Soft Play: Heavy Jelly review – songs of love, loss and leaking bin bags

The future is bright … Soft Play.
The future is bright … Soft Play. Photograph: Jude Harrison

The fourth album from Soft Play – Isaac Holman and Laurie Vincent’s punk duo, formerly known as Slaves – concludes with one of the most extraordinary tracks of the year. Over a tinny mandolin riff and doleful violin, Holman employs his most abrasive hardcore rasp to lay bare a mind bludgeoned by grief. Everything and Nothing’s juxtaposition of sweetly jangling instrumental with strained, sandpaper vocals is spine-tingling enough, but the lyrics make it a masterpiece. Name-checking a late friend – while also seemingly alluding to Vincent’s partner, who died of cancer in 2020 – the pair tangle mundanity with utter desolation (“white knuckles on the counter in the kitchen”) to create a singularly beautiful and arresting portrait of loss.

Amazingly, Heavy Jelly also features one of the funniest songs in recent memory. Punk’s Dead, the Kent outfit’s ingeniously arch retort to complaints about their name change – a decision they arrived at after accepting Slaves’ problematic baggage – quotes from internet whingers. “Come and get a load of these PC babies,” shrieks Holman, churning satire into catharsis, before delivering a comically sublime line about Johnny Rotten.

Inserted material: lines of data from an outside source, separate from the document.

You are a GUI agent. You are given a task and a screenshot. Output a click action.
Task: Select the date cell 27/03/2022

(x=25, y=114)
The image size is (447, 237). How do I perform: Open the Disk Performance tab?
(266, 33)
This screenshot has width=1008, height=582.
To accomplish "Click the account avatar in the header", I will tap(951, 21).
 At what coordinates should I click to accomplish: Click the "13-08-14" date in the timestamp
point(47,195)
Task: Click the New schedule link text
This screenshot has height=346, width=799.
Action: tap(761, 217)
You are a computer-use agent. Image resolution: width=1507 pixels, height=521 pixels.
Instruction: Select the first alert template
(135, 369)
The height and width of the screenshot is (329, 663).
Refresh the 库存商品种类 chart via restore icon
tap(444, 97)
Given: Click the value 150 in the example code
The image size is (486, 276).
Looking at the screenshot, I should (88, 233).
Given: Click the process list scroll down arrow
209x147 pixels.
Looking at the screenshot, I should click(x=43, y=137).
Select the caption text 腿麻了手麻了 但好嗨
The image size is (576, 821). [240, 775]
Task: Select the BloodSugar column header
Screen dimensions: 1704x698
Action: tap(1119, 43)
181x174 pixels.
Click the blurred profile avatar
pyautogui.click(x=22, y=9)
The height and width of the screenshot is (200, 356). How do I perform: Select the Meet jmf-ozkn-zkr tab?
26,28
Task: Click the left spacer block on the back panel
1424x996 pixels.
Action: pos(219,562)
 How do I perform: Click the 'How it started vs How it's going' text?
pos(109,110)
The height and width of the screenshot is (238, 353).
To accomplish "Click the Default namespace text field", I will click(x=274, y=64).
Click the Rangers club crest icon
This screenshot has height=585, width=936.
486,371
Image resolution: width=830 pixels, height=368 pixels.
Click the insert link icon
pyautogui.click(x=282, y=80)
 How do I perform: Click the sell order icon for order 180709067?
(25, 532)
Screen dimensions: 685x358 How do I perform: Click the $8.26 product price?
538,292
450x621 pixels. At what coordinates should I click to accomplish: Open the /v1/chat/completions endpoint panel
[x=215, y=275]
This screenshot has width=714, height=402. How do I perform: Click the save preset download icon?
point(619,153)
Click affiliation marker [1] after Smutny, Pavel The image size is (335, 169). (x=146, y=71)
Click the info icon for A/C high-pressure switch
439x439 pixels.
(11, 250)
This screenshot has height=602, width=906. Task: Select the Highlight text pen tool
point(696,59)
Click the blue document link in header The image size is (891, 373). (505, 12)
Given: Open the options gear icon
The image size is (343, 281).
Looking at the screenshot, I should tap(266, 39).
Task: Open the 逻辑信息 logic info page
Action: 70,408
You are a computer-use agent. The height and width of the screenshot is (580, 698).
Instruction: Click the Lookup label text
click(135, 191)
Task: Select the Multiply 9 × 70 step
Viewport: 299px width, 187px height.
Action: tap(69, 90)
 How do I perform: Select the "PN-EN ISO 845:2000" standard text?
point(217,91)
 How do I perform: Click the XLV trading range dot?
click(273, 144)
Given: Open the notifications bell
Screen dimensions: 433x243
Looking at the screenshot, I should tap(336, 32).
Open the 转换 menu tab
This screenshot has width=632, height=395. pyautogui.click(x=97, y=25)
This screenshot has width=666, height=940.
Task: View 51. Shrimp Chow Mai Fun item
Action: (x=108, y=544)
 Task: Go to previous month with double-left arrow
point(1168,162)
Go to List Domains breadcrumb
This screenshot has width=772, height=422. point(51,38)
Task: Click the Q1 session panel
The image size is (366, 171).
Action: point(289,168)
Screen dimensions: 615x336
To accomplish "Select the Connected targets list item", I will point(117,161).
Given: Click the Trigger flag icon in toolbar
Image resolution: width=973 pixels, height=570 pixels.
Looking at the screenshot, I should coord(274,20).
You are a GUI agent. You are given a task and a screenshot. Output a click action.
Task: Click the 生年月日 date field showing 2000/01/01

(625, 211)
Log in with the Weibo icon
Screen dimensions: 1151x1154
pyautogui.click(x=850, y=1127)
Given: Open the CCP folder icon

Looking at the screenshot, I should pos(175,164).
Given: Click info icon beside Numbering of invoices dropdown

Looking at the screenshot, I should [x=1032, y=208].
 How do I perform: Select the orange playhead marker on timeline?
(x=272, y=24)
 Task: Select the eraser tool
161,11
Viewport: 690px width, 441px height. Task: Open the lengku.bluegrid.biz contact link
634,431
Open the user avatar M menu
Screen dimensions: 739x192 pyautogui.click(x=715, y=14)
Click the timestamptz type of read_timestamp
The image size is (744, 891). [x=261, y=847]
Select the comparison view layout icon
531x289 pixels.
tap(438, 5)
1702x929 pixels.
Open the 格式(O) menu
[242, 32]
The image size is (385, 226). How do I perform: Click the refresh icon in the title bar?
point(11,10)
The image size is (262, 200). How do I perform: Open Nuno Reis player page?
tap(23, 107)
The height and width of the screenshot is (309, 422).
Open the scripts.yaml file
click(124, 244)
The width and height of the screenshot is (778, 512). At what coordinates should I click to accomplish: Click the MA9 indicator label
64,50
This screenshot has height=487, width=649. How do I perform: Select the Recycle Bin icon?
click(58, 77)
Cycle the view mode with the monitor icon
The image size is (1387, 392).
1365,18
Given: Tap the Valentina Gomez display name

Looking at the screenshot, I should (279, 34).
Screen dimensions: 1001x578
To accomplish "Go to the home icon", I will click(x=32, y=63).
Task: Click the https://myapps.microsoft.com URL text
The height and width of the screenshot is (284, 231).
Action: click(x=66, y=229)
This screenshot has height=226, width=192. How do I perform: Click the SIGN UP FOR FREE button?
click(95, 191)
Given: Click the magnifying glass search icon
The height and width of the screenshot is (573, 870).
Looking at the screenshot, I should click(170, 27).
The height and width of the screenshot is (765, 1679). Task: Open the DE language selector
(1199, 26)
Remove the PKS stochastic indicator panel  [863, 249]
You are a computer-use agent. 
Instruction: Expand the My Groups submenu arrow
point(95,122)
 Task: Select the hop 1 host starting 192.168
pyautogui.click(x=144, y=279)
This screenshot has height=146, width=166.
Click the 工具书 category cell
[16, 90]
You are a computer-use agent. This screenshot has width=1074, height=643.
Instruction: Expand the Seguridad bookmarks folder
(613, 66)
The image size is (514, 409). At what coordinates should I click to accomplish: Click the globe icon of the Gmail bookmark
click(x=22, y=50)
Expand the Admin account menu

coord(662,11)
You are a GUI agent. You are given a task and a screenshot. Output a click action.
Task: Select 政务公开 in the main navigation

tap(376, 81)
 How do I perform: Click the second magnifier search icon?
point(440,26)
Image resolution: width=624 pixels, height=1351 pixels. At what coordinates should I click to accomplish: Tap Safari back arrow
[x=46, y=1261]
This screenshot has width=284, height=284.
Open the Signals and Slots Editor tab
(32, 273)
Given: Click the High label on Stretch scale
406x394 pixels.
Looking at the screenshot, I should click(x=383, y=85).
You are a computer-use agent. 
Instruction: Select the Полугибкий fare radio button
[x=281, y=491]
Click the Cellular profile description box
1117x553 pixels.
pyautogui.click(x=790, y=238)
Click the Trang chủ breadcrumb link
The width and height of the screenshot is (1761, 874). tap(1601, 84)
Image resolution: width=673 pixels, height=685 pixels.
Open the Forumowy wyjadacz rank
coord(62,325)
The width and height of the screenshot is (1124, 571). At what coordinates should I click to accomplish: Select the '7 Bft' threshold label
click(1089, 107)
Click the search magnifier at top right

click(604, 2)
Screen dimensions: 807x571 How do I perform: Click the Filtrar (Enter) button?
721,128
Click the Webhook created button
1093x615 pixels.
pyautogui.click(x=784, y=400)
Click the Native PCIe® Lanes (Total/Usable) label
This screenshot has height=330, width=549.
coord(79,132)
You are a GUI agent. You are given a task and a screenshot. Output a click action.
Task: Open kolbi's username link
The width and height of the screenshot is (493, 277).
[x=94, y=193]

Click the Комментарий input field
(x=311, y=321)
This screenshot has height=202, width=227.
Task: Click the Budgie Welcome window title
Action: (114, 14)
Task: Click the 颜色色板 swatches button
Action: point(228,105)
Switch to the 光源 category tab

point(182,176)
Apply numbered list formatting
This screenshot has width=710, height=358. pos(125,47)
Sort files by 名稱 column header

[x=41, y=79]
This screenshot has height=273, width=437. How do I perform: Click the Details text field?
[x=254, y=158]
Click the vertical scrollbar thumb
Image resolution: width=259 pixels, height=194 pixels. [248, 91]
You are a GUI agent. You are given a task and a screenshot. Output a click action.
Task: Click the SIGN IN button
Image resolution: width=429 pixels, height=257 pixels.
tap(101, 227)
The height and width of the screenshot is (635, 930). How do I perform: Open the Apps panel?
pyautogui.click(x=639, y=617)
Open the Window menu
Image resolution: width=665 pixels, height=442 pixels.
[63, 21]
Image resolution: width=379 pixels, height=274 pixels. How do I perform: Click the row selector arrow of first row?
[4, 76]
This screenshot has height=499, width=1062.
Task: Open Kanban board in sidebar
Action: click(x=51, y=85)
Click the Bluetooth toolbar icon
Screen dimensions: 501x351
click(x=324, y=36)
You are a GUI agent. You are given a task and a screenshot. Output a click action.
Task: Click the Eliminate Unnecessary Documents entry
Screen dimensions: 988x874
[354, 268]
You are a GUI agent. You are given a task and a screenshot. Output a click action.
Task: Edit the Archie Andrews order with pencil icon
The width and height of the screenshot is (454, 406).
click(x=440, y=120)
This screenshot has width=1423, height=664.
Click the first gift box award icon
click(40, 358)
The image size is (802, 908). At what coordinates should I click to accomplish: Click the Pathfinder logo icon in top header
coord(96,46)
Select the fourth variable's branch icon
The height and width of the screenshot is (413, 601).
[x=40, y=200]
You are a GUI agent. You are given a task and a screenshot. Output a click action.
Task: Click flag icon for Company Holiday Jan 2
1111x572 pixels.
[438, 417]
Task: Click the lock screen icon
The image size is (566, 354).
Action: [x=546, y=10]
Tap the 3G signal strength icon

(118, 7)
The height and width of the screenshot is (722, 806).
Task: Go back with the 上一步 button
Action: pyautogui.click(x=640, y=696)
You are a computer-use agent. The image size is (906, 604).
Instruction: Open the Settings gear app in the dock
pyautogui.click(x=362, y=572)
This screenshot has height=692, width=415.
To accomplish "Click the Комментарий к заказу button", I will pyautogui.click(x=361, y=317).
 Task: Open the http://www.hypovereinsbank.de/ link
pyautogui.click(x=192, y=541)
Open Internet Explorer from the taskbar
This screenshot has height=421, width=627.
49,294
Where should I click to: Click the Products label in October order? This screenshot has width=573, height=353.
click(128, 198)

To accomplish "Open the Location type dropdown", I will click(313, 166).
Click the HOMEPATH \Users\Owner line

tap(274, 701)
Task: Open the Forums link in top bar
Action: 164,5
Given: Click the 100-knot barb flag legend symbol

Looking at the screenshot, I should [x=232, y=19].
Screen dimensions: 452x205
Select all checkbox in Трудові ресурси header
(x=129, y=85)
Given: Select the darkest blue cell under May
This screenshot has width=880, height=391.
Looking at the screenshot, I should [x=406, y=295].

Holman is a reliably witty and unexpected lyricist, mining absurd pain from ordinary minutiae – there are songs about leaking bin bags, gym guys (“Mike Tyson meets Rylan”) and a worm marooned on asphalt. The sonic creativity of Everything and Nothing is not always apparent elsewhere on an album full of very harsh, relatively atonal punk-metal – a mode that can get monotonous. Still, the highlights of Heavy Jelly are enormous; despite the despair, Soft Play’s future has never looked brighter.